[Information shown]
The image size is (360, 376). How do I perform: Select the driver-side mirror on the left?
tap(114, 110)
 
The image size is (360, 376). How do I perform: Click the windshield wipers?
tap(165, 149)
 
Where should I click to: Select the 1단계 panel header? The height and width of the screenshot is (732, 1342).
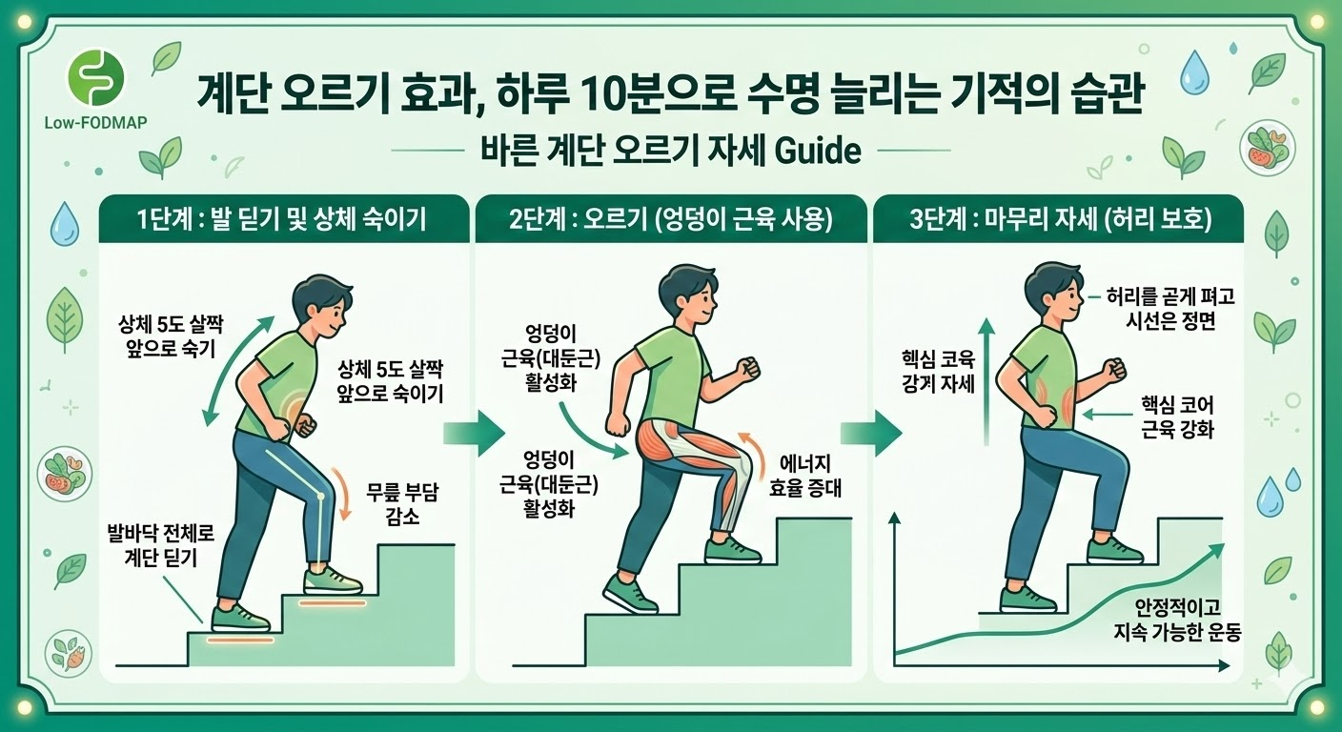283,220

==

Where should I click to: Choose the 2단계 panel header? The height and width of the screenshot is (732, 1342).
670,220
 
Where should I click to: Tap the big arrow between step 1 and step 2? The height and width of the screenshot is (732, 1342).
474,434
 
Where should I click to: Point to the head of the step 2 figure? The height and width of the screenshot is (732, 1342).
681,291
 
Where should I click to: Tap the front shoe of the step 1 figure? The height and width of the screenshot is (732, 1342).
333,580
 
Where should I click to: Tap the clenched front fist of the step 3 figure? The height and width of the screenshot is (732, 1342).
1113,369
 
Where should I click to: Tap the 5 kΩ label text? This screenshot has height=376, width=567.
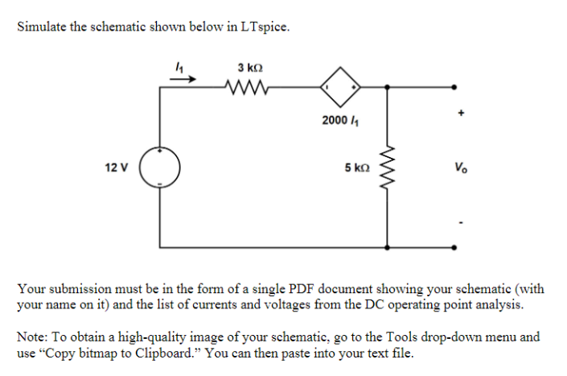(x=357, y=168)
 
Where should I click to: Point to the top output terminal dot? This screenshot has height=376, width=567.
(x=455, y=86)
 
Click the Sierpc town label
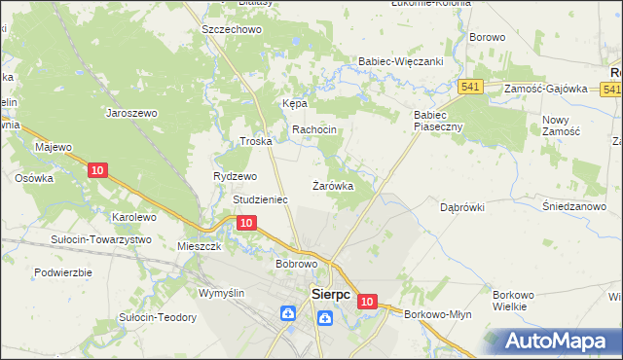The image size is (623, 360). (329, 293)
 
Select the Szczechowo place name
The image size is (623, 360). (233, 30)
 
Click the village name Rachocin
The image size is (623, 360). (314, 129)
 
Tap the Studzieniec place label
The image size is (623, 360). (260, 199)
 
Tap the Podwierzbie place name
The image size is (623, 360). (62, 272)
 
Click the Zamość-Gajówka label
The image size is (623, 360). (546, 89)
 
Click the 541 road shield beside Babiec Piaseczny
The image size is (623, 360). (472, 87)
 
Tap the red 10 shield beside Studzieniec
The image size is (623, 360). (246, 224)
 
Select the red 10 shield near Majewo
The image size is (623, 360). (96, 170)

[Goal] Which lines of the records above contain the word "panel", matched with case counting? Pull out each of those lines in full.

[Task solution]
Where should I click to: Select the 1단계 panel header? The height and width of the screenshot is (732, 1342).
Where should I click to: Choose the 2단계 panel header? The height and width of the screenshot is (732, 1342).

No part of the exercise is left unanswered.